[Stored records]
===

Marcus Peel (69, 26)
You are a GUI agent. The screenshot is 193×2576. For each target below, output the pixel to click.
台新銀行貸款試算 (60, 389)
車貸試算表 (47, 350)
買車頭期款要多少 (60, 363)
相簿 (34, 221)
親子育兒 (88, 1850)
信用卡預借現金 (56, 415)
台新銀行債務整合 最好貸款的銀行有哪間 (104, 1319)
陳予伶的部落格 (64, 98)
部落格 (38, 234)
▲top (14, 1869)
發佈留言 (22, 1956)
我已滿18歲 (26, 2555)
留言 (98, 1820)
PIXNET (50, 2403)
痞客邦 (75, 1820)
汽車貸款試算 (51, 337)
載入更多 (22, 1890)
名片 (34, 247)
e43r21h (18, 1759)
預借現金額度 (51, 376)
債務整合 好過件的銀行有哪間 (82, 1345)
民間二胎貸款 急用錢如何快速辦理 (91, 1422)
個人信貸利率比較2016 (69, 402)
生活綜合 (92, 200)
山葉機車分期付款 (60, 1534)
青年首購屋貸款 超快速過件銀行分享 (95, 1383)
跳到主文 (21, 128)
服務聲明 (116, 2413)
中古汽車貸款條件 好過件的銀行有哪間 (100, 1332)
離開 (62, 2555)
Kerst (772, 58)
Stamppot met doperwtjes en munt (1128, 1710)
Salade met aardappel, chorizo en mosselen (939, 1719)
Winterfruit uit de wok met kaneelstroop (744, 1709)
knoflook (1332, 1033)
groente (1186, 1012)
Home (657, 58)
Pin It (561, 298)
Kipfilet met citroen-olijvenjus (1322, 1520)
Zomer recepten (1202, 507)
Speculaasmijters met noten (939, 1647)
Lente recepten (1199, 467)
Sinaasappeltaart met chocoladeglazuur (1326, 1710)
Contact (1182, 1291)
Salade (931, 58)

===

## WHAT YOU ARE ASKED TO DO
Every entry is to be printed exactly as given.

## RESULT BELOW
Marcus Peel (69, 26)
You are a GUI agent. The screenshot is 193×2576. For each target below, output the pixel to click.
台新銀行貸款試算 (60, 389)
車貸試算表 (47, 350)
買車頭期款要多少 (60, 363)
相簿 (34, 221)
親子育兒 (88, 1850)
信用卡預借現金 (56, 415)
台新銀行債務整合 最好貸款的銀行有哪間 (104, 1319)
陳予伶的部落格 (64, 98)
部落格 (38, 234)
▲top (14, 1869)
發佈留言 (22, 1956)
我已滿18歲 (26, 2555)
留言 (98, 1820)
PIXNET (50, 2403)
痞客邦 (75, 1820)
汽車貸款試算 (51, 337)
載入更多 (22, 1890)
名片 (34, 247)
e43r21h (18, 1759)
預借現金額度 (51, 376)
債務整合 好過件的銀行有哪間 (82, 1345)
民間二胎貸款 急用錢如何快速辦理 (91, 1422)
個人信貸利率比較2016 (69, 402)
生活綜合 (92, 200)
山葉機車分期付款 (60, 1534)
青年首購屋貸款 超快速過件銀行分享 (95, 1383)
跳到主文 (21, 128)
服務聲明 (116, 2413)
中古汽車貸款條件 好過件的銀行有哪間 (100, 1332)
離開 (62, 2555)
Kerst (772, 58)
Stamppot met doperwtjes en munt (1128, 1710)
Salade met aardappel, chorizo en mosselen (939, 1719)
Winterfruit uit de wok met kaneelstroop (744, 1709)
knoflook (1332, 1033)
groente (1186, 1012)
Home (657, 58)
Pin It (561, 298)
Kipfilet met citroen-olijvenjus (1322, 1520)
Zomer recepten (1202, 507)
Speculaasmijters met noten (939, 1647)
Lente recepten (1199, 467)
Sinaasappeltaart met chocoladeglazuur (1326, 1710)
Contact (1182, 1291)
Salade (931, 58)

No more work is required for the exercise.